[[ DOCUMENT TEXT open ]]

Healthcare News May 10, 2012

  • OVERNIGHT HEALTH: Food fight over Obama’s burger habit, school bake sales in Mass.

    They’re public health advocates to some and the food police to others. 

    But terminology aside, groups concerned about American obesity levels received lots of attention Wednesday for petitioning President Obama to stop eating junk food in public and for a ban on school bake sales in Massachusetts. 

    Both developments come against the backdrop of studies this week predicting that four in 10 Americans will be obese by 2030 and that curbing the trend will take work from everybody: schools, governments, insurers, doctors and industry.

  • HHS: Health law to raise Medicaid service fees

    Health and Human Services Secretary Kathleen Sebelius credited the 2010 healthcare law for a new proposed rule that would bring Medicaid primary care service fees in line with those paid under Medicare.

    The rule was announced Wednesday along with news that approximately 150,000 Medicare providers received nearly $560 million more in reimbursements last year because of the law. 

    Sebelius praised the Affordable Care Act “promoting high-quality primary care.”

  • Lawmakers propose a permanent ‘doc fix’

    Reps. Allyson Schwartz (D-Pa.) and Joe Heck (R-Nev.) introduced a bill Wednesday to reform how Medicare pays healthcare providers and to avoid a cut to reimbursement rates on Jan. 1.

    The bipartisan measure would repeal Medicare’s current reimbursement formula and replace it with a new system of payment models. It would also give doctors small boosts in payment rates for four years.

    Money for the changes would coming from war savings from troop withdrawals in Iraq and Afghanistan — a move Republicans have opposed in the past as a “Ponzi scheme.”

    Schwartz and Heck, an osteopathic physician, praised the bill as a way to begin a conversation about long-term Medicare reforms.

  • Report: Millions of employers fail to claim healthcare tax credit

    The report says 3 million businesses were eligible for the tax credit but many employers were unaware of it.

[[ DOCUMENT TEXT closed ]]

» **WHAT TO DO**:
a. Copy the healthcare news digest word for word, starting at "The rule was" and ending at "for four years.".
b. In the healthcare news digest, where would the money for the proposed permanent "doc fix" come from?

[[ INFORMATION open ]]

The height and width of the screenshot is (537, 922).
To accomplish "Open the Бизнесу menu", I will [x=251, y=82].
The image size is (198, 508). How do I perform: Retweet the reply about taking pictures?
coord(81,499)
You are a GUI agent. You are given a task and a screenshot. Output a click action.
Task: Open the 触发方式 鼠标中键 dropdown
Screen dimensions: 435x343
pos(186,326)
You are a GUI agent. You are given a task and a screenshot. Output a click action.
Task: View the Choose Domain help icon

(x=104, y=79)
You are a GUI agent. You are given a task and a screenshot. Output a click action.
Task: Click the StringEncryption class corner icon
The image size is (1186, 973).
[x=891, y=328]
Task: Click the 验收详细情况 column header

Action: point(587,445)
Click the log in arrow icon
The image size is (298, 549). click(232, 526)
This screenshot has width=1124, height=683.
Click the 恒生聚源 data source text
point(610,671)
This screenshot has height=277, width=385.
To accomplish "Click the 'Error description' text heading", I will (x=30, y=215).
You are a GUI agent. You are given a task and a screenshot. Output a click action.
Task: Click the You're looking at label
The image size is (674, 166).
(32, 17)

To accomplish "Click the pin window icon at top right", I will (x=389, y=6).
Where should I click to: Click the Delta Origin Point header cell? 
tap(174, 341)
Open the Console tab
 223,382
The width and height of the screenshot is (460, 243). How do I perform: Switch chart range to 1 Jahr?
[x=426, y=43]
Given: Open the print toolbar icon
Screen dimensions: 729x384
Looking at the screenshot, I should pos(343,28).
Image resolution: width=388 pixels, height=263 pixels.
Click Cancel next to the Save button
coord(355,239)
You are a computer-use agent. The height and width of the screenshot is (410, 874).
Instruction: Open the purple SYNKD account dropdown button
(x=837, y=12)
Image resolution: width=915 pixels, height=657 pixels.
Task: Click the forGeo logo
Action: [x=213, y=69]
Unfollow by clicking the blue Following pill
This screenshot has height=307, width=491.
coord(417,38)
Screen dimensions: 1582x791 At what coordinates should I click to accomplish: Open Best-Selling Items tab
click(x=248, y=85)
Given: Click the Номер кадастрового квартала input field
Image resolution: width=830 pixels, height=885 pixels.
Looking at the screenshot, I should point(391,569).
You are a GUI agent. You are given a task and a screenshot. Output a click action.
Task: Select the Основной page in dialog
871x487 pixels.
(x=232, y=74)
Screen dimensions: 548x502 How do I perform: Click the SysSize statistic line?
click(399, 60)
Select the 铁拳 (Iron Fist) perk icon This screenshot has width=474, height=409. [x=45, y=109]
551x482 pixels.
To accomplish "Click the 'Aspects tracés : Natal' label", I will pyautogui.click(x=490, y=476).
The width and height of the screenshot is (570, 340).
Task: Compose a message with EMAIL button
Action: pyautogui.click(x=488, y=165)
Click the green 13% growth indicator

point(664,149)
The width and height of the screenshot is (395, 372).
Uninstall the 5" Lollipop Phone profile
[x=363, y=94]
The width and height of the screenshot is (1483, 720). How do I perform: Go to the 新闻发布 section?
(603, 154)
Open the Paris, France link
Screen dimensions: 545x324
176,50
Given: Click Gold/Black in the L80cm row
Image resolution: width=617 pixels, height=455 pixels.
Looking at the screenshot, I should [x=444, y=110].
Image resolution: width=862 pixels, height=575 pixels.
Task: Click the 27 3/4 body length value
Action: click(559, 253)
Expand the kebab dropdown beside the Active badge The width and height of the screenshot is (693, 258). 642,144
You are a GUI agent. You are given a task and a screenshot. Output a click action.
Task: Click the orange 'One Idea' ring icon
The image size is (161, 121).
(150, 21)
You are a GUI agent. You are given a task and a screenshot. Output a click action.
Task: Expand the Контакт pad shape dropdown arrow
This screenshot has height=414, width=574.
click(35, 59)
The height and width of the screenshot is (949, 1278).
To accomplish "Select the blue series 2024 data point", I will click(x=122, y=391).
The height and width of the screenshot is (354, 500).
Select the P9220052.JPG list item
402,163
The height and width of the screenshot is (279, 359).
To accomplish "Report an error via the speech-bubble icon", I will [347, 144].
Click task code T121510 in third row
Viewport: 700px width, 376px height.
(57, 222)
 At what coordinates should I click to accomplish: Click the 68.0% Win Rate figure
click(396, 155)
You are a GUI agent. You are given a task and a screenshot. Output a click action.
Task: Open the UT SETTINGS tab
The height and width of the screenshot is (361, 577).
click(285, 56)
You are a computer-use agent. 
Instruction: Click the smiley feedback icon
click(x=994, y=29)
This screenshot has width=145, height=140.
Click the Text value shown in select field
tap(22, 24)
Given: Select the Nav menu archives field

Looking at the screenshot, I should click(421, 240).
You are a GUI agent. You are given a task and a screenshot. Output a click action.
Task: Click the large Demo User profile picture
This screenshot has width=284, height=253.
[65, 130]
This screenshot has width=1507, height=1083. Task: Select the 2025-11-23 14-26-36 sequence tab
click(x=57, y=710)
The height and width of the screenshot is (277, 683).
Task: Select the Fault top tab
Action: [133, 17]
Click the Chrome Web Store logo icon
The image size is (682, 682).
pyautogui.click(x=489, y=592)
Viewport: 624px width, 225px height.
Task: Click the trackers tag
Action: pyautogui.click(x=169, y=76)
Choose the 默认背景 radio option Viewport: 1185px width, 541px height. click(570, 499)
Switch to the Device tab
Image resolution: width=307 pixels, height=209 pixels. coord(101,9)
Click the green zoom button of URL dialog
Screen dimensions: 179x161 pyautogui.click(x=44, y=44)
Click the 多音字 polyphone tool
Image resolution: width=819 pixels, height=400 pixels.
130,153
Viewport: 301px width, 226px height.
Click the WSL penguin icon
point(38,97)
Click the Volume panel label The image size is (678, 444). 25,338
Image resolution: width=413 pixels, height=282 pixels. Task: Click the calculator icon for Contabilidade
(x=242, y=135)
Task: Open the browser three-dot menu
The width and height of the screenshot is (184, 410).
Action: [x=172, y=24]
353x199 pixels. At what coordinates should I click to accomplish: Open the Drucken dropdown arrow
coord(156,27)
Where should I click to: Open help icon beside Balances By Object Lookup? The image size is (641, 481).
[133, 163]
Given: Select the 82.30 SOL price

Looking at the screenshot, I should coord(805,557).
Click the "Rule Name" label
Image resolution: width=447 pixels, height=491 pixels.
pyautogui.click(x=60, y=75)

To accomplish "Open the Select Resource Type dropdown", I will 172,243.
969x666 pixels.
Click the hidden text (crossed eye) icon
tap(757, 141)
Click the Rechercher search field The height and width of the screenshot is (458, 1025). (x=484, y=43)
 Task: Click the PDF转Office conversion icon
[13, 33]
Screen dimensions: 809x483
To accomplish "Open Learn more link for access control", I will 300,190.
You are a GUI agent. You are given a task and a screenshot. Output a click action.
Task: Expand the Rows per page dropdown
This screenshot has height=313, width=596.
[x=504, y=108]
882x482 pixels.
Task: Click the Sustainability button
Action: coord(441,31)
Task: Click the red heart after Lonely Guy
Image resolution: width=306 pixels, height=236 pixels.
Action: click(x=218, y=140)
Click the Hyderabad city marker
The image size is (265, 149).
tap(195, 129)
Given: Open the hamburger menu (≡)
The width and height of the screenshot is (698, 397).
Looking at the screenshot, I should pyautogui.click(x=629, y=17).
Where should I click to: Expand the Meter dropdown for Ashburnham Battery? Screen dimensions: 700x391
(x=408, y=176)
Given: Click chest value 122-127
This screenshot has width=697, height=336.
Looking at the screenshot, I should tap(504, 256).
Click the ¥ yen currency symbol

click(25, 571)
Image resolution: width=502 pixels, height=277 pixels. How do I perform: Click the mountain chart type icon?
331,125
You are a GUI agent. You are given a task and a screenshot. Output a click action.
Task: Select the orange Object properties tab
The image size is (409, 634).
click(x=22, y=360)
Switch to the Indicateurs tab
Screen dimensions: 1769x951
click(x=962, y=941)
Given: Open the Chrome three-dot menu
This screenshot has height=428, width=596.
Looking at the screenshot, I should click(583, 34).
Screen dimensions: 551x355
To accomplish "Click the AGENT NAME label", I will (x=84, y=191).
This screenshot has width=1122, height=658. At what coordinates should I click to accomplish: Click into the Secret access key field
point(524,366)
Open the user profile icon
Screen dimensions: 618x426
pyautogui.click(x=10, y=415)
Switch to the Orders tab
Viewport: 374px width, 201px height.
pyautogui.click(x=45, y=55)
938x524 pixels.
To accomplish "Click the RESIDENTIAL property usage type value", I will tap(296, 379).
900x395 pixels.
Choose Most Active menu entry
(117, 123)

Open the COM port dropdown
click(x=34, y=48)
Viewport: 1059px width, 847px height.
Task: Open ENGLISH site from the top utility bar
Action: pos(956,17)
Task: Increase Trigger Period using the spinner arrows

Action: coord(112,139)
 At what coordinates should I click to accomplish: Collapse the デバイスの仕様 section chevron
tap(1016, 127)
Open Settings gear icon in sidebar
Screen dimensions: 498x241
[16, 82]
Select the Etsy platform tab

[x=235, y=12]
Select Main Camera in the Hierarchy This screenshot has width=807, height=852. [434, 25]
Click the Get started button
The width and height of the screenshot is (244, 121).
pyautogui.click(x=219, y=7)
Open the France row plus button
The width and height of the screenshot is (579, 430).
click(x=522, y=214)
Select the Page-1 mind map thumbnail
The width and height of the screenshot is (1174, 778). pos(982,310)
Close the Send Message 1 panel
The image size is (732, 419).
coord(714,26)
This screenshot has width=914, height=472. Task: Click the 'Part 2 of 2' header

[[ INFORMATION closed ]]

» **PER-TASK OUTPUTS**:
a.
The rule was announced Wednesday along with news that approximately 150,000 Medicare providers received nearly $560 million more in reimbursements last year because of the law. 

    Sebelius praised the Affordable Care Act “promoting high-quality primary care.”

  • Lawmakers propose a permanent ‘doc fix’

    Reps. Allyson Schwartz (D-Pa.) and Joe Heck (R-Nev.) introduced a bill Wednesday to reform how Medicare pays healthcare providers and to avoid a cut to reimbursement rates on Jan. 1.

    The bipartisan measure would repeal Medicare’s current reimbursement formula and replace it with a new system of payment models. It would also give doctors small boosts in payment rates for four years.

b. War savings from troop withdrawals in Iraq and Afghanistan.